Directions for this task: Nothing should be left out. Transcribe the entries exactly as written.

Material for this exercise:
+===+
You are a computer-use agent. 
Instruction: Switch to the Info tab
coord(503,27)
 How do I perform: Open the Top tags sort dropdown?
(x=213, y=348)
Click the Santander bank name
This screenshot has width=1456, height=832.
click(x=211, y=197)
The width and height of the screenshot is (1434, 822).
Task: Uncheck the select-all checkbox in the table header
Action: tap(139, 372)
+===+
Result of this task:
You are a computer-use agent. 
Instruction: Switch to the Info tab
coord(503,27)
 How do I perform: Open the Top tags sort dropdown?
(x=213, y=348)
Click the Santander bank name
This screenshot has width=1456, height=832.
click(x=211, y=197)
The width and height of the screenshot is (1434, 822).
Task: Uncheck the select-all checkbox in the table header
Action: tap(139, 372)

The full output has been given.